Корь
Александр Иванович Куприн
«Перед обедом доктор Ильяшенко и студент Воскресенский искупались. Жаркий юго-восточный ветер развел на море крупную зыбь. Вода у берега была мутная и резко пахла рыбой и морскими водорослями; горячие качающиеся волны не освежали, не удовлетворяли тела, а, наоборот, еще больше истомляли и раздражали его…»
Александр Иванович Куприн
Корь
I
Перед обедом доктор Ильяшенко и студент Воскресенский искупались. Жаркий юго-восточный ветер развел на море крупную зыбь. Вода у берега была мутная и резко пахла рыбой и морскими водорослями; горячие качающиеся волны не освежали, не удовлетворяли тела, а, наоборот, еще больше истомляли и раздражали его.
– Вылезайте, коллега, – сказал доктор, поливая пригоршнями свой толстый белый живот. – Так мы до обморока закупаемся.
От купальни нужно было подыматься вверх, на гору, по узкой тропинке, которая была зигзагами проложена в сыпучем черном шифере, поросшем корявым дубнячком и бледно-зелеными кочнями морской капусты. Воскресенский взбирался легко, шагая редко и широко своими длинными мускулистыми ногами. Но тучный доктор, покрывший голову, вместо шляпы, мокрым полотенцем, изнемогал от зноя и одышки. Наконец он совсем остановился, держась за сердце, тяжело дыша и мотая головой.
– Фу! Не могу больше… Хоть снова полезай в воду… Постоим минутку…

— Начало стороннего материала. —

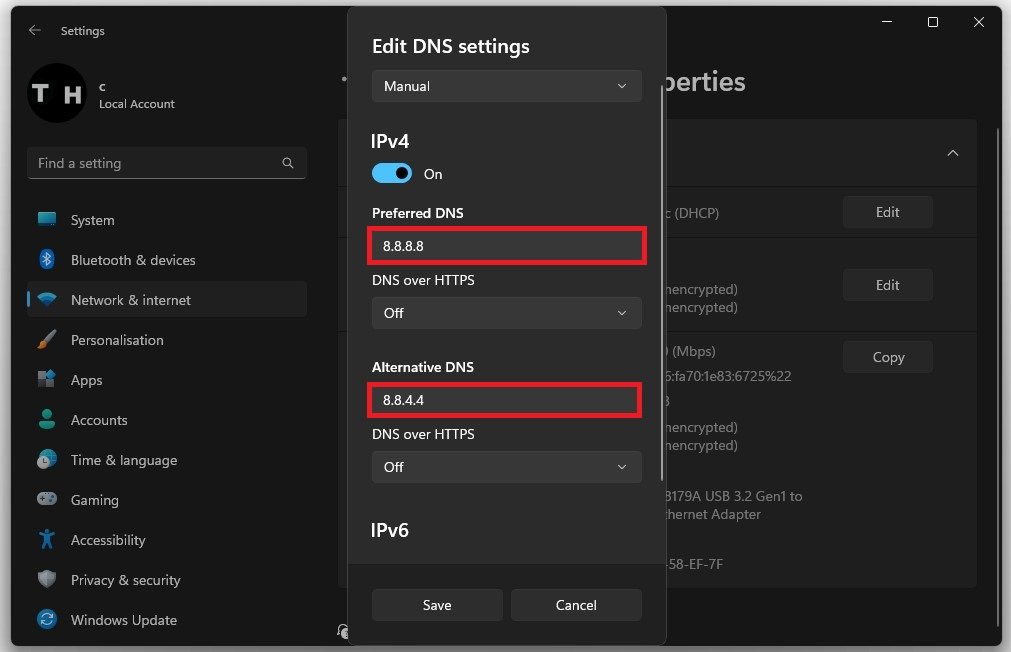Click the Bluetooth & devices icon
Image resolution: width=1011 pixels, height=652 pixels.
(x=46, y=259)
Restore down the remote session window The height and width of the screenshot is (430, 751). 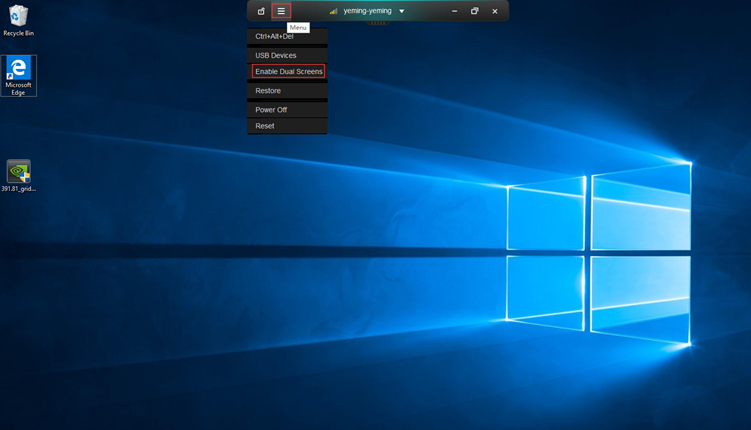pyautogui.click(x=474, y=11)
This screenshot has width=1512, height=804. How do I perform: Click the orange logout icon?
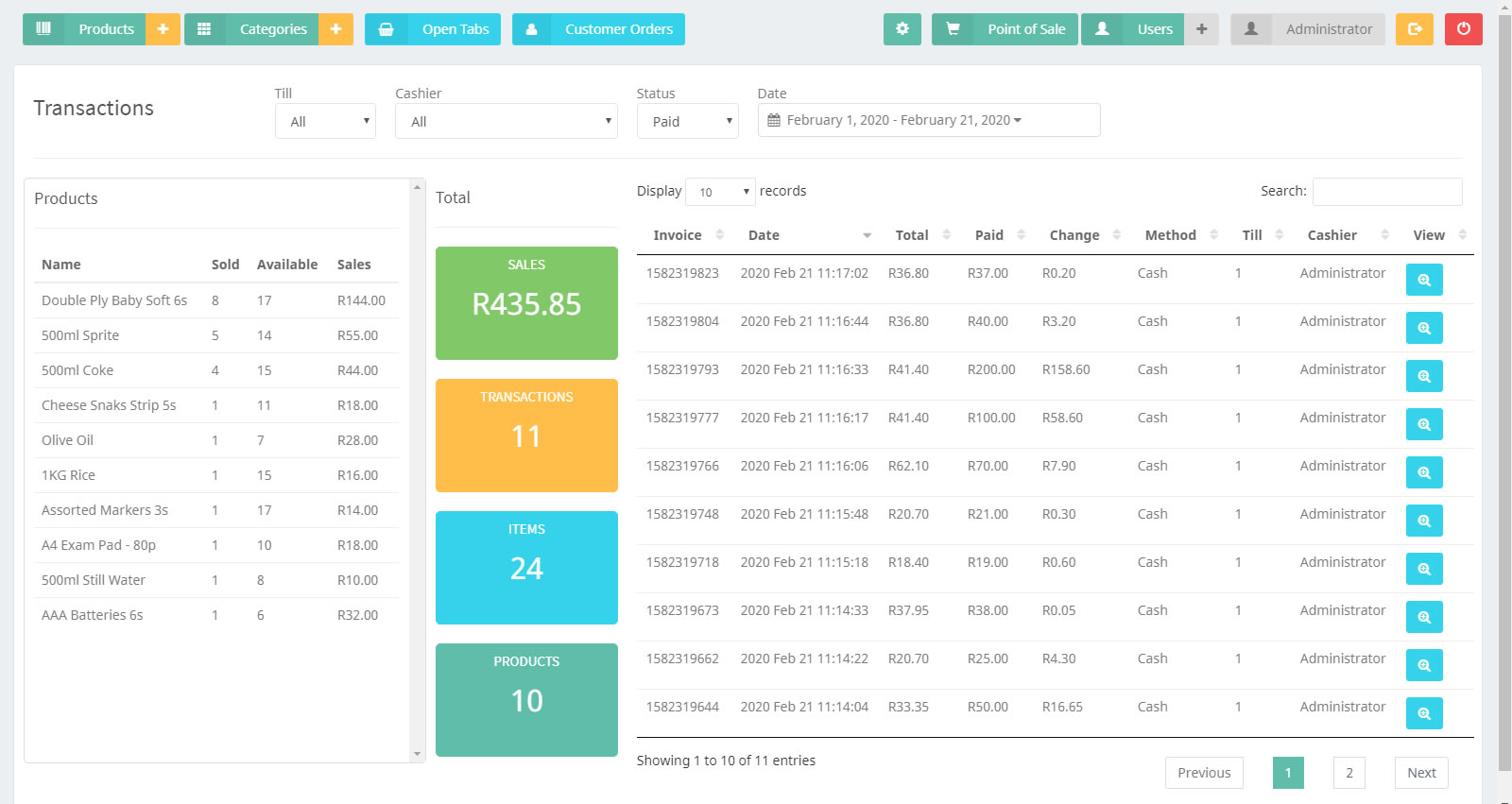(1415, 29)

Они остановились на плоском закруглении между двумя коленами дорожки, и оба повернулись лицом к морю. Взбудораженное ветром, местами освещенное солнцем, местами затененное облаками, – оно все пестрело разноцветными заплатами. У берега широко белела пена, тая на песке кисейным кружевом, дальше шла грязная лента светло-шоколадного цвета, еще дальше – жидкая зеленая полоса, вся сморщенная, вся изборожденная гребнями волн, и, наконец, – могучая, спокойная синева глубокого моря с неправдоподобными яркими пятнами, то густофиолетовыми, то нежно-малахитовыми, с неожиданными блестящими кусками, похожими на лед, занесенный снегом. И вся эта живая мозаика казалась опоясанной у горизонта черной, спокойной, неподвижной лентой безбрежной дали.
– А все-таки здорово как! – сказал доктор. – Красота ведь, а?

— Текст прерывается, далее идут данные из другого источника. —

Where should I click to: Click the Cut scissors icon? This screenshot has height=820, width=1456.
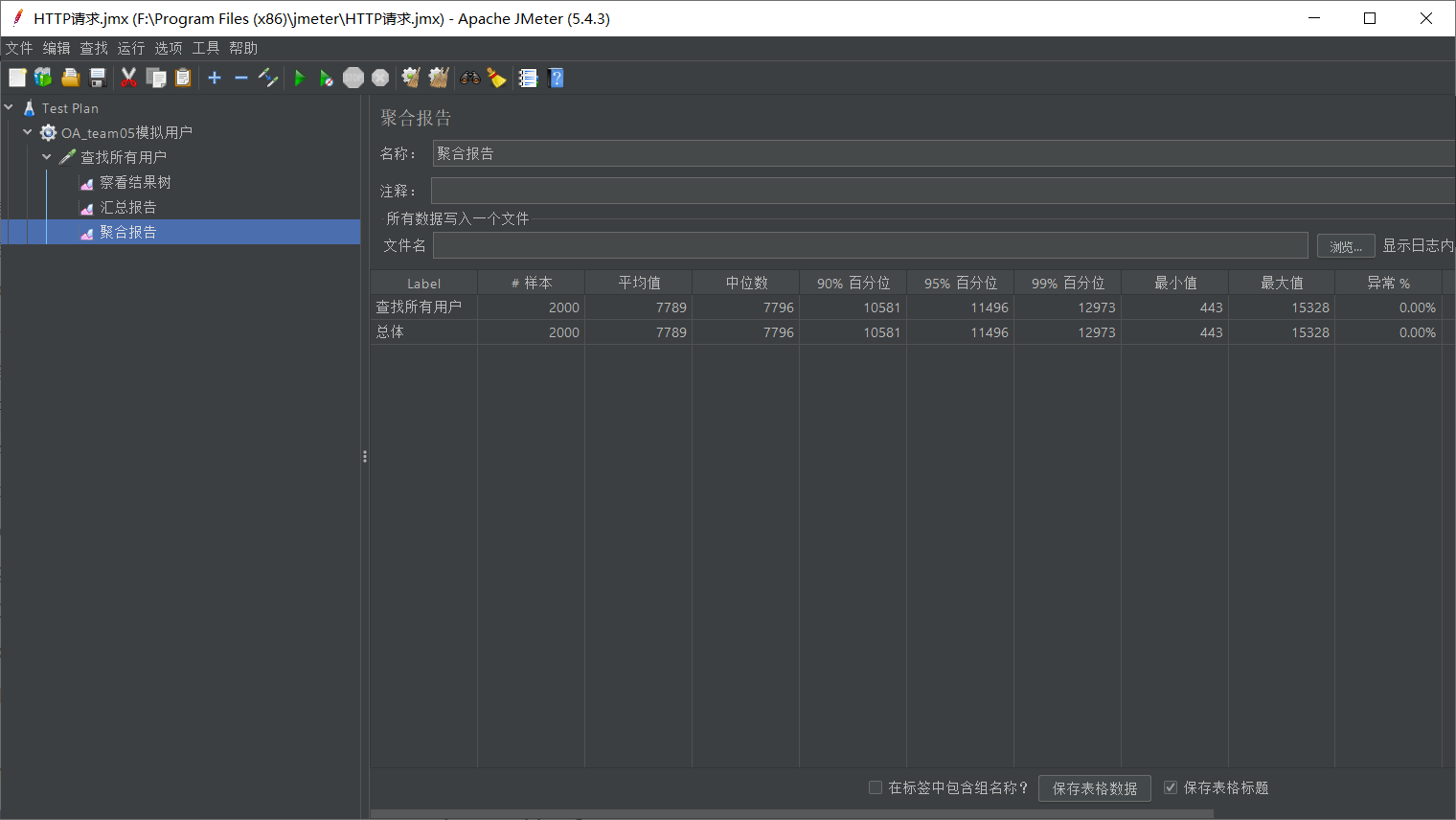[128, 78]
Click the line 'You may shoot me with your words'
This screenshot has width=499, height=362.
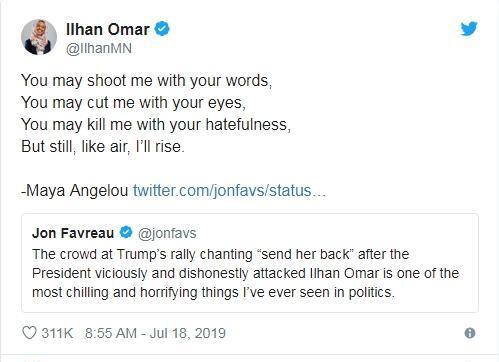147,81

Он протянул вперед короткую руку с толстенькими, как у младенца, пальцами и широко, по-театральному, черкнул ею по морю.
– Да… ничего, – равнодушно ответил Воскресенский и зевнул полупритворно. – Только надоедает скоро. Декорация.
– Та-ак! Мы их ели. Это, знаете, анекдот есть такой, – пояснил Ильяшенко. – Пришел солдат с войны к себе в деревню, ну и, понятно, врет, как слон. Публика, конечно, обалдемши от удивления. «Были мы, говорит, на Балканах, в самые, значит, облака забрались, в самую середку». – «Ах, батюшки, да неужто ж в облака?» А солдат этак с равнодушием: «А что нам облака? Мы их ели. Все одно как стюдень».
У доктора Ильяшенки была страсть рассказывать анекдоты, особенно из простонародного и еврейского быта. В глубине души он думал, что только по капризному расположению судьбы из него не вышло актера. Дома он изводил жену и дочь Островским, а в гостях у пациентов любил декламировать никитинского «Ямщика», причем неизменно для этого вставал, переворачивал перед собою стул и опирался на его спинку вывороченными врозь руками. Читал же он самым неестественным, нутряным голосом, точно чревовещатель, полагая, что именно так и должен говорить русский мужик.
Рассказав анекдот о солдате, он тотчас же, первый, радостно захохотал свободным грудным смехом. Воскресенский принужденно улыбнулся.
– Видите ли, доктор… юг, – начал он вяло, точно затрудняясь в словах, – не люблю юга. Здесь все как-то маслено, как-то… не знаю… чрезмерно. Ну, вот, цветет магнолия… позвольте, да разве это – растение? Так и кажется, что ее нарочно сделали из картона, выкрасили зеленой масляной краской, а сверху навели лак. Природа! Солнце встало из-за моря – и жара, а вечером бултых за горы – и сразу ночь. Нет птиц. Нет наших северных зорь с запахом молодой травки, нет поэзии сумерек, с жуками, с соловьем, со стадом, бредущим в пыли. Какая-то оперная декорация, а не природа…
– В ва-ашем до-оме, – сиплым тенорком запел доктор. – Известно, – вы кацап.